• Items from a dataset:
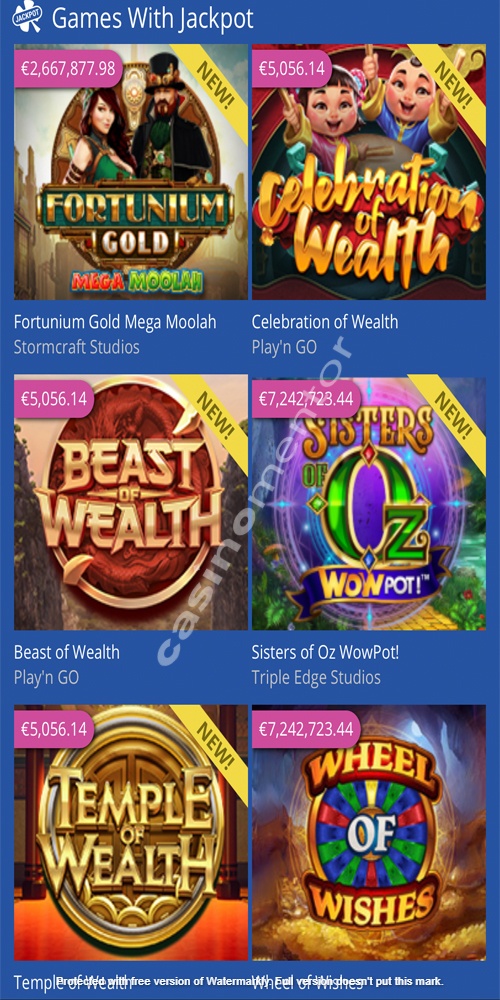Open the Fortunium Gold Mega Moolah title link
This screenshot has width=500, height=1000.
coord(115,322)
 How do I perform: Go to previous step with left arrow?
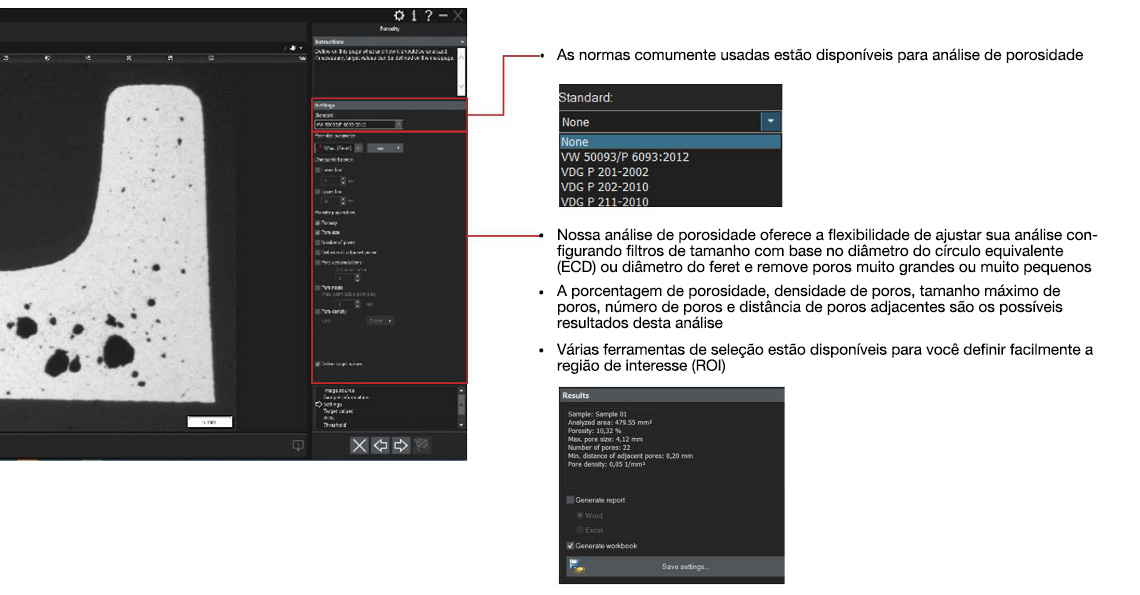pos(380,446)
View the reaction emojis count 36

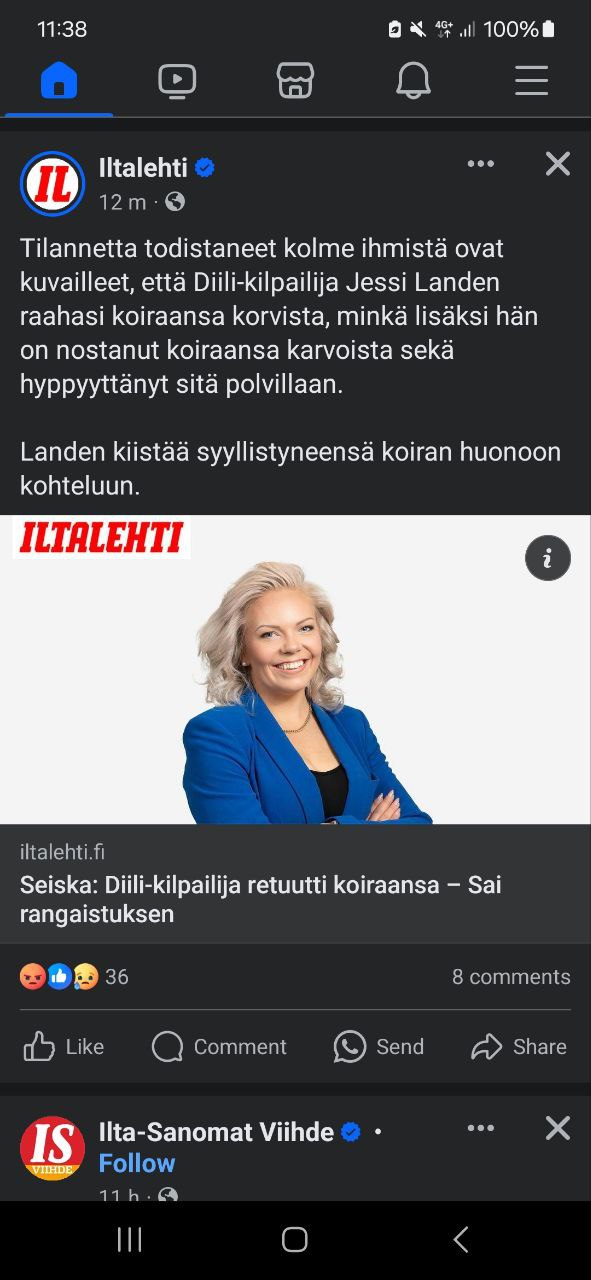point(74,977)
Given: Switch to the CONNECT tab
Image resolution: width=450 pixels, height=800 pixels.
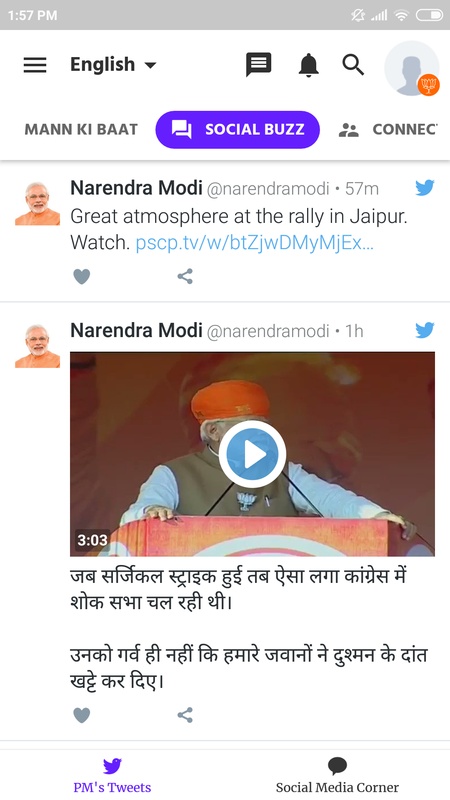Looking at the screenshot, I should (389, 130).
---
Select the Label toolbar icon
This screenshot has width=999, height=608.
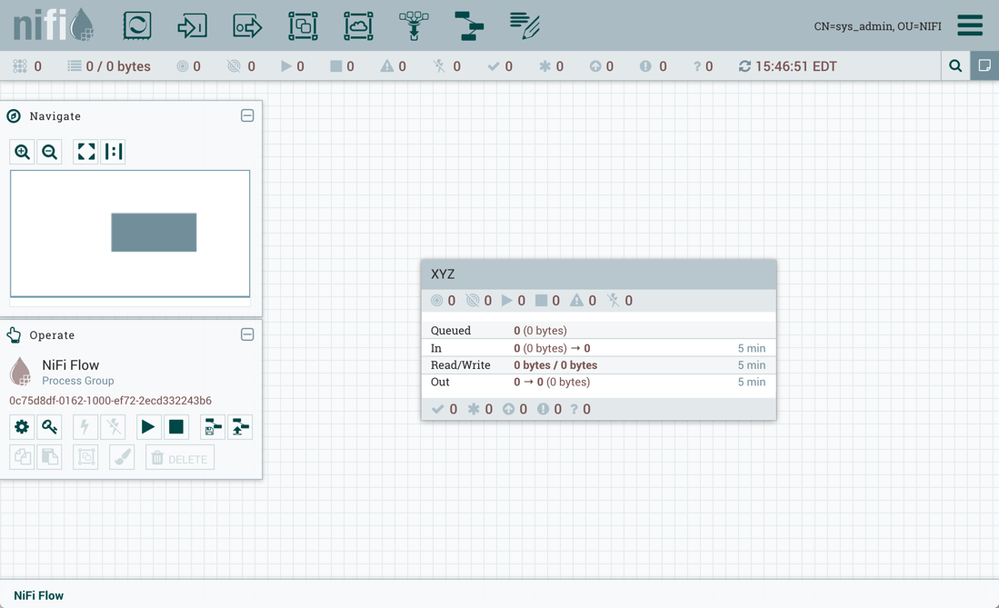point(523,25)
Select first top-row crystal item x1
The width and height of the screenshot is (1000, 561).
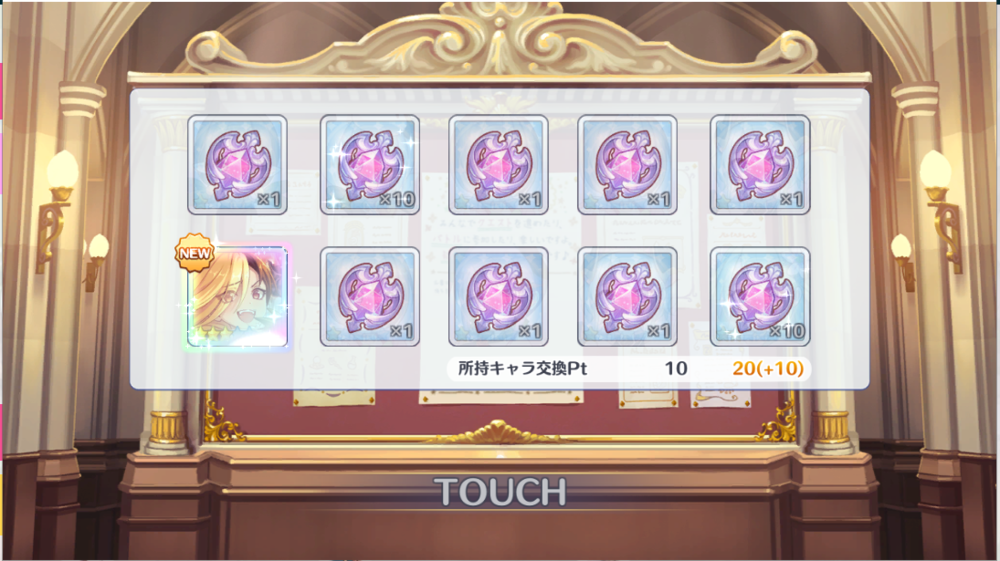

• To do: From the entries above, extract only the lines running from the one containing "Select first top-row crystal item x1" through the one containing "The width and", inclusive.

• Output for this task:
Select first top-row crystal item x1
The width and height of the screenshot is (1000, 561).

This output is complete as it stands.